At times in "Dilemma" the nerves and desperations So Solid seem to be feeling - should I cross that road? Get on that train? Go to that club? Just who is waiting to get us now? - might be killing them. It couldn't end that way: it would be a grossly, overtly pessimistic picture of where this country is going if that happened. The sweetness of Hi Tek featuring Jonell's "Round and Round" takes us back to the lovers' rock of the 21st Century - the hook here is so clipped and elegant it's almost twee, but in the context all the better for it, as it reminds us that these are not people willing to be brought down by fatalism and fear.

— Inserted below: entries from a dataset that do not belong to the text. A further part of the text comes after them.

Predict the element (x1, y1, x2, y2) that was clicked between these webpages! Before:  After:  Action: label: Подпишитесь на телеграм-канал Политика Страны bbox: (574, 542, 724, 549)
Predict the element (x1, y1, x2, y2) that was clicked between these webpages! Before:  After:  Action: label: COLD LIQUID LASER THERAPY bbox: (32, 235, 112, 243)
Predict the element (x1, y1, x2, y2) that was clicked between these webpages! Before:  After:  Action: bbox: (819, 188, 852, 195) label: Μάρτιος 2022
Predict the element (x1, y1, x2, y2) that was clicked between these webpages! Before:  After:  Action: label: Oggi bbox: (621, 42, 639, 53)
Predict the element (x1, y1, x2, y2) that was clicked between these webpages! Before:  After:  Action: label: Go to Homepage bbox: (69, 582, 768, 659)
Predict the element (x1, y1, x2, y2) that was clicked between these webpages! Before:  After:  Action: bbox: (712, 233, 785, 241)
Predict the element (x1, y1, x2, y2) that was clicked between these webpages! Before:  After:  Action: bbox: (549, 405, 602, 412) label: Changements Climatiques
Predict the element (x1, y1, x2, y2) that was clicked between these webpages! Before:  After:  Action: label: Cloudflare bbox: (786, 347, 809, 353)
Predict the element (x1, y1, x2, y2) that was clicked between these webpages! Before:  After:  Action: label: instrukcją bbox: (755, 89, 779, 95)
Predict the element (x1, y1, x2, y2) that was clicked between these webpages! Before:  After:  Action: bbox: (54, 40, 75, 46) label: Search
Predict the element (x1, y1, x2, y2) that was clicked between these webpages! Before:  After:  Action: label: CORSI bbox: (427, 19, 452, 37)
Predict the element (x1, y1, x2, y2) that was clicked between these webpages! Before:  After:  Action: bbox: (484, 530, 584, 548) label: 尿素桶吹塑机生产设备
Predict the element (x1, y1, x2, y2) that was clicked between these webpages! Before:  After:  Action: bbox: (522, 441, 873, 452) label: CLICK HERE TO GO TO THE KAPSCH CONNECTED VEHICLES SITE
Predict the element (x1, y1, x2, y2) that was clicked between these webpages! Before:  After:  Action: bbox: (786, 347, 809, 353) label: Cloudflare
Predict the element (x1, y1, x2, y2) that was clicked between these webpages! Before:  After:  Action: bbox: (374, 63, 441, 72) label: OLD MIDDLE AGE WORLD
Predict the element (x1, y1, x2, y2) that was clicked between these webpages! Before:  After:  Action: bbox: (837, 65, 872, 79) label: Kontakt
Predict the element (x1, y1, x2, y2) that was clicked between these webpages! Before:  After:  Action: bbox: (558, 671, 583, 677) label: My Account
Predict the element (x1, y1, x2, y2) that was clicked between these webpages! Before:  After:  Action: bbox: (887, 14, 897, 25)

Darqwan's "Confused" is the psychological climax: a long, slow build (this is truly modern industrial music: all the production ticks sound exactly like South London estates look) leads into words of initial self-doubt inciting itself into glorious self-confidence ("flip the script and re-arrange ... searching for identity, what's the next philosophy ... let them know you're not ashamed"). The psychological thrill here is hearing the self-doubt turn itself around and emerge as self-confidence even as the words are coming through: it's true that this is the story of one particular segment of British society in particular, but it's also music that can convince anyone, from whatever social and cultural background, to turn their doubts into assertions of pride and personal identity, and walk through the world with an extra spring in their step, and thoughts of greater achievements to come. It ends up with a wonderful reinvention of the call-and-response tradition of old Atlantic / Stax records: the history of black pop is being thrown into the cauldron along with modern London, and the result is the finest recent example of the truism that all great pop is what has been called pure fusion, in that the hybridisation is so deeply bound up with the music that it is part of the music's pure essence in itself.

And the best thing of all is the fade at the end of the final track, Ratpack's typically ace cockney-rave-redolent "Get You Rockin'": just "LondonLondonLondonLondonLondonLondonLondon" over and over again on repeat, an encapsulation of what we've just heard and a moment of euphoria which defines that city's greatness and uniqueness, never standing still, often frustrated by the weight of the past and the unfairnesses of the present, yet always focused on the future and always certain that, despite everything, it will get there. This is what I love about the city where I was born and which I may well still make my home, given time. Not massive provincial crowds in The Mall.